It looks like in the case where there is at least one physical device on the
bridge when radvd starts, it would have worked. Perhaps we can just
automatically turn off AdvSourceLLAddr if the MAC address is all zeroes or
otherwise obviously invalid?

Comment 8 David Miller 2003-09-01 12:03:12 UTC
I like better your idea to make radvd probe for the hw address
when it sends the packets, not just once at startup.

This is sounding more and more like a radvd issue, and less and
less like a kernel issue.  Do you guys mind if I change the component
back to radvd? :-)



Comment 9 David Woodhouse 2003-09-01 12:20:58 UTC
Just adding a call to setup_deviceinfo(sock, iface) inside the
        if (iface->AdvSourceLLAddress && iface->if_hwaddr_len != -1)
at around line 140 of send.c seems to do the right thing.
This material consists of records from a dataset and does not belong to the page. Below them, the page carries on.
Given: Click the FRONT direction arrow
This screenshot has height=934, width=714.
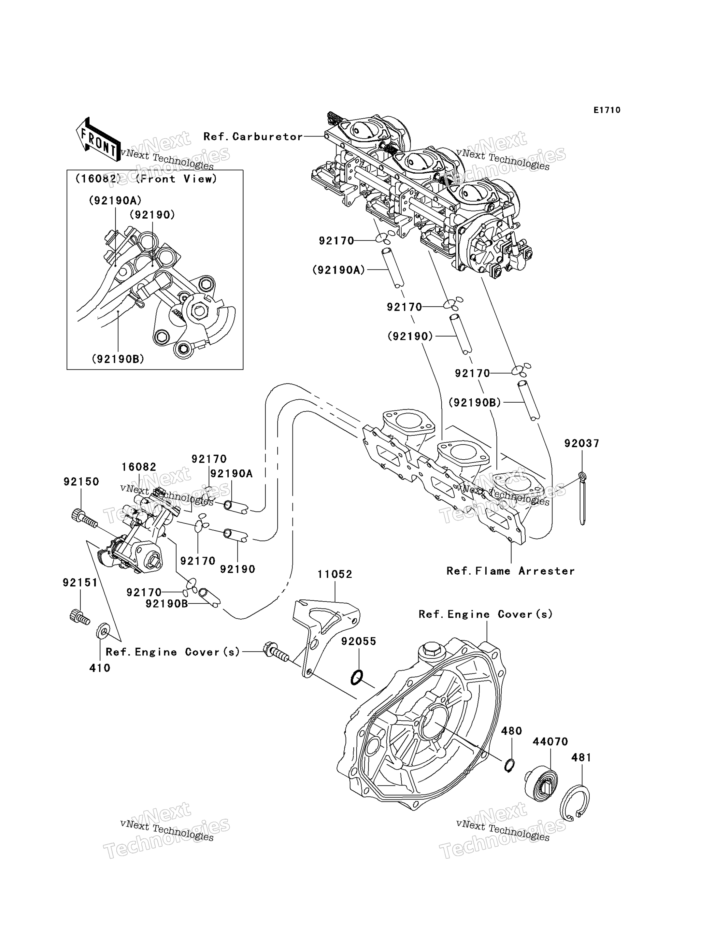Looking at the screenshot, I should click(98, 140).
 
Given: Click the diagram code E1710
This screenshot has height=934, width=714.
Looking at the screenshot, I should click(607, 110).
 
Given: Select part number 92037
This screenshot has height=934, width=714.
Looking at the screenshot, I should click(581, 443).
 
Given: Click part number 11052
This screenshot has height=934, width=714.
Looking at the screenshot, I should click(335, 574).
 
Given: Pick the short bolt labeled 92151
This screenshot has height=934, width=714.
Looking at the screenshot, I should click(79, 617).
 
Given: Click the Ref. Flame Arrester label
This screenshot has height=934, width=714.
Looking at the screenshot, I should click(510, 571).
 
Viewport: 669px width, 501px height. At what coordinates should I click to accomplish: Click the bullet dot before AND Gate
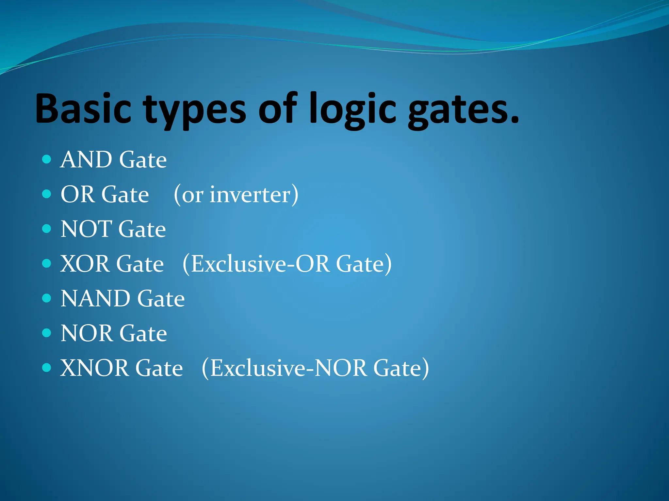(47, 159)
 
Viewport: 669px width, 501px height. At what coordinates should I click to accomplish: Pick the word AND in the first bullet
(86, 160)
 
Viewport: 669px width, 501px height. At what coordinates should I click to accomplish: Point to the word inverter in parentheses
(250, 195)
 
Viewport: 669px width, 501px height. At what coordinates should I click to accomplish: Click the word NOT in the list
(86, 229)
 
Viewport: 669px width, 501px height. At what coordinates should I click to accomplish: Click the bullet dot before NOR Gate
(47, 333)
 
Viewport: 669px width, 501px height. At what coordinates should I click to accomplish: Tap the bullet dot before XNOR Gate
(47, 368)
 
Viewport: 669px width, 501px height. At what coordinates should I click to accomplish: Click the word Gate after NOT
(142, 229)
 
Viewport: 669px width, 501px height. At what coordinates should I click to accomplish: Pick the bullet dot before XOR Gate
(47, 264)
Will test it when I
get home.

Suspect there's no need even to check for failure -- it should never happen and
we'll just revert to the current behaviour then anyway; using the MAC address we
had before.


Comment 10 Pekka Savola 2003-09-01 12:33:08 UTC
Well, I would mind ... 

That is, I fail to see why this is a radvd problem.  This seems more like a
problem in the kernel (if it doesn't return correct HW addresses or send the
ICMP packets out on all the interfaces, maybe it does) or the initscripts used
to set up the networking for those Bluetooth etc. devices (why are they starting
radvd on an empty bridge interface?) or their plug-on/off features (why are they
not signalling the daemons that there has been a change in topology?).
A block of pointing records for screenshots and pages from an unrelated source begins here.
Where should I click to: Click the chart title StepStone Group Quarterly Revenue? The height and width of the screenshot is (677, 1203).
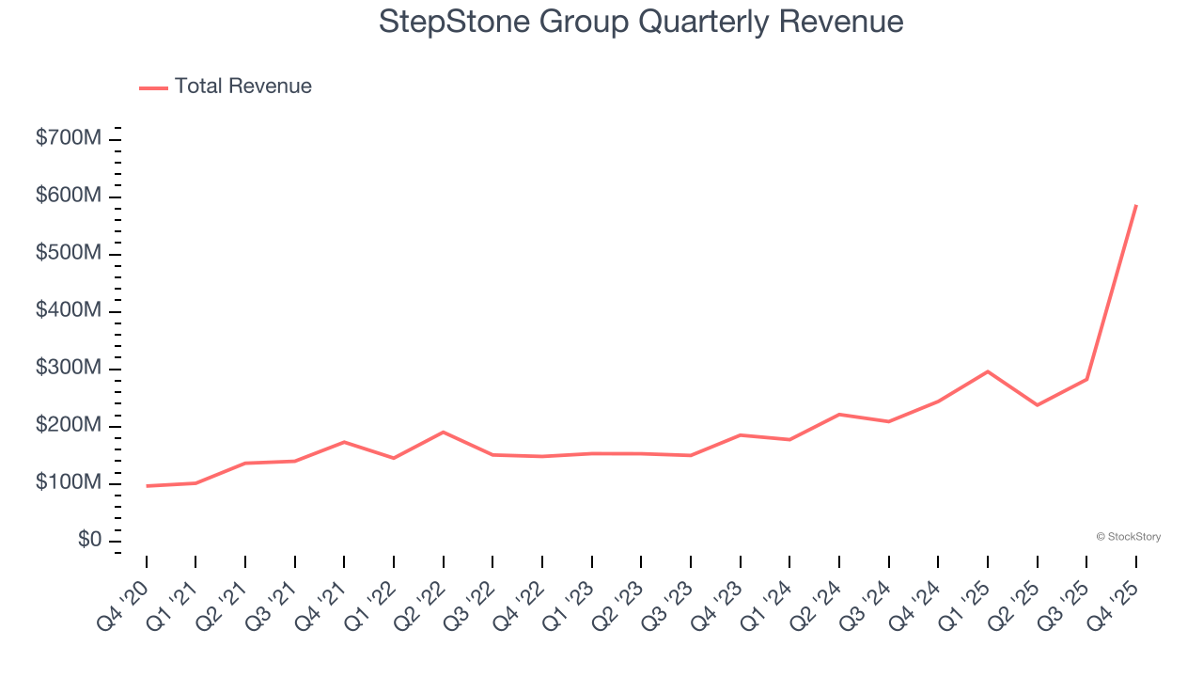[641, 22]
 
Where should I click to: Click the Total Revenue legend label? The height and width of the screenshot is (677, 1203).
[242, 87]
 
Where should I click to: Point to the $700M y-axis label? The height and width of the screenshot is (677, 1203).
[68, 139]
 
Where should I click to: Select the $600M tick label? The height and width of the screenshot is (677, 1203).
[68, 197]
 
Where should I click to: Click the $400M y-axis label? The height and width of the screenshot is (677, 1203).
[68, 311]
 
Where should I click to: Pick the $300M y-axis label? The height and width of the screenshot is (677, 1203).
[68, 369]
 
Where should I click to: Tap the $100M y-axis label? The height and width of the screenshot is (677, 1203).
[68, 483]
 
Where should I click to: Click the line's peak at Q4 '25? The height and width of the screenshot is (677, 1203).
[1136, 205]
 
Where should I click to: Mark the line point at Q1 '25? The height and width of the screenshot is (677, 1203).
[988, 371]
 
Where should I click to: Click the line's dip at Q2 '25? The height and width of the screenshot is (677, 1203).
[1037, 405]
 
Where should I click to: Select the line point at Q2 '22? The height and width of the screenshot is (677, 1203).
[443, 433]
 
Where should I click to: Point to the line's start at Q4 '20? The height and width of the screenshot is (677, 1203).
[147, 486]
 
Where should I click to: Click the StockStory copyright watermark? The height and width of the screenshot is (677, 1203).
[1128, 537]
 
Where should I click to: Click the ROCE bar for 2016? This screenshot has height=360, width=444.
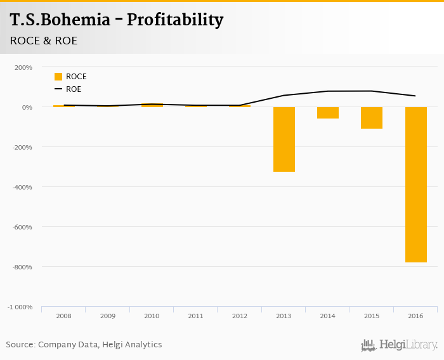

Has anyone tested how sending packets behaves with IPv4, like I described?  But
perhaps that's irrelevant to this discussion..

Regarding the MAC addresses, there are some scenarios where it might be
important to use the correct ones (there are mechanisms which are under
specification mapping MAC and IPv6 identifier together; there are mechanisms in
Ethernet switches which police allowed MAC addresses, etc.), but in the general
case, I guess you can use any one of them -- the main point is that the
broadcast packet must be sent on all the physical interfaces.

As for the fixes, 

1) having to do an IOCTL (and lots of other things) every time radvd sends a
packet just to cope with a very weird scenario?  Uh, no. 
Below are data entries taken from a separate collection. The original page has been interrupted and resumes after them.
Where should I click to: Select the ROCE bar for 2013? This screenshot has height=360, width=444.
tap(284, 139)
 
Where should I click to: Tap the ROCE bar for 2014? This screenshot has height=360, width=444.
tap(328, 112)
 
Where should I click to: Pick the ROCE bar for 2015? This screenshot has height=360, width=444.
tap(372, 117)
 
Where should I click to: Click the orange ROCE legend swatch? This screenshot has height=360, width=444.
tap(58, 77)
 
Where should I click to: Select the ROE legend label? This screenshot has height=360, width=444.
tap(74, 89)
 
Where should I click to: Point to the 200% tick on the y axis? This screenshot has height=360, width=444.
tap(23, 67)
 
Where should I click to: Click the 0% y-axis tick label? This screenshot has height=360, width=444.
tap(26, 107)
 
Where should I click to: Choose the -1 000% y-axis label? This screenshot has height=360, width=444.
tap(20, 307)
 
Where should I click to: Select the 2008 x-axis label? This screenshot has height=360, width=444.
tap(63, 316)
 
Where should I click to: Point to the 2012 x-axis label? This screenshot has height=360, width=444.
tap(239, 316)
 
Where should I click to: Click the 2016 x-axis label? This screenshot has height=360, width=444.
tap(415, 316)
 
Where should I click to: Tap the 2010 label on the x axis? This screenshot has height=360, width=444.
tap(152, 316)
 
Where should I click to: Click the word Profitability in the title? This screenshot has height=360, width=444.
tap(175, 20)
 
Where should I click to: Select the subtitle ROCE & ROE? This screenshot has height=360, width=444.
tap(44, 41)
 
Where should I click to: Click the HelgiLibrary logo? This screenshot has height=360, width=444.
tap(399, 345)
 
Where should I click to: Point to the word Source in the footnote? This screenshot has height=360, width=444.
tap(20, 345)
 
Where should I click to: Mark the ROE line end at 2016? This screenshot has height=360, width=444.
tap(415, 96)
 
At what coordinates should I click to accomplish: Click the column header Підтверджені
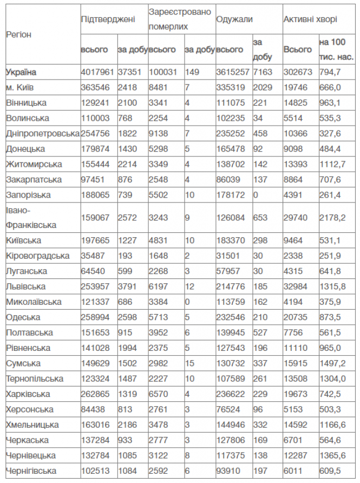(108, 19)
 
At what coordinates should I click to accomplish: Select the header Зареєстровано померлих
(180, 19)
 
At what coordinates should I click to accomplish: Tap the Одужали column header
(234, 19)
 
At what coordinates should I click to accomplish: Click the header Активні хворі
(310, 19)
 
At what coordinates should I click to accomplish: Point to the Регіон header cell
(19, 34)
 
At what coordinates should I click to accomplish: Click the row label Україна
(22, 72)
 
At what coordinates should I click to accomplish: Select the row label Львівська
(26, 286)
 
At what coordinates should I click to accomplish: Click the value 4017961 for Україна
(96, 72)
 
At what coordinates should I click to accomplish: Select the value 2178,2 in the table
(333, 217)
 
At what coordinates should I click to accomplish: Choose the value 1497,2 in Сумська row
(333, 363)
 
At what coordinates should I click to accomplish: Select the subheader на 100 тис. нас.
(336, 49)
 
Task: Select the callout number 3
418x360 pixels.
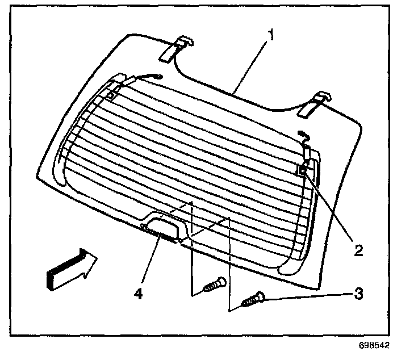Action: [x=357, y=294]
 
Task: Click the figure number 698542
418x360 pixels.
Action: [x=374, y=344]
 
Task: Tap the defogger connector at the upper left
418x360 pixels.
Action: [x=112, y=94]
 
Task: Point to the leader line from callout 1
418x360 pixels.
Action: [x=253, y=64]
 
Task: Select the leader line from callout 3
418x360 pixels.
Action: [x=307, y=295]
2) Turning off AdvSourceLLAddr with a warning could be considered if empty
HWADDR is obtained from the kernel.  Breaks the principle of least surprise a
bit though..

3) Or, we could just require that initscripts restart radvd everytime bridge
becomes empty or becomes populated again.  Might be feasible if these changes
are done via hotplug.

It looks to me that the third might be viable.  As a matter of fact, we already
do similar stuff with 6to4 scripts.  Sending HUP to radvd every time there is a
critical change should make it reconsider its IP addresses and HW addresses
(among other things).

I guess it boils down to the argument on whether the daemons should continuously
monitor the changes in the environment they run at (IP addresses, interfaces,
etc.), or whether they should expect them to be OK after startup.

Comment 11 David Miller 2003-09-01 12:48:16 UTC
All I care about is whether David's specific bug is a kernel component issue
any more, which I think it is not.

I would rather this be assigned to the person who would work on it,
which if it isn't a kernel issue would not be me.

So please Pekka, pick the component you think is appropriate.


Comment 12 David Woodhouse 2003-09-01 13:07:16 UTC
The kernel _is_ returning correct HW addresses, and is sending out the packets
on all interfaces. What's happening is this:

Bridge is set up with no devices attached.
radvd queries for MAC address of bridge.
kernel returns 00:00:00:00:00:00.
radvd sends packets out advertising 00:00:00:00:00:00 to... no devices.
A device is added. Kernel would now return _its_ MAC address if asked.
radvd continues to send packets out advertising old all-zero MAC address.

I suppose I could change the BNEP dev-up script to 'killall -HUP radvd' after
adding the new bnep%d device to the bridge, if that's what's considered most
appropriate. Since nobody else really uses bridges with _no_ devices attached,
that would probably be sufficient to avoid the problem in practice.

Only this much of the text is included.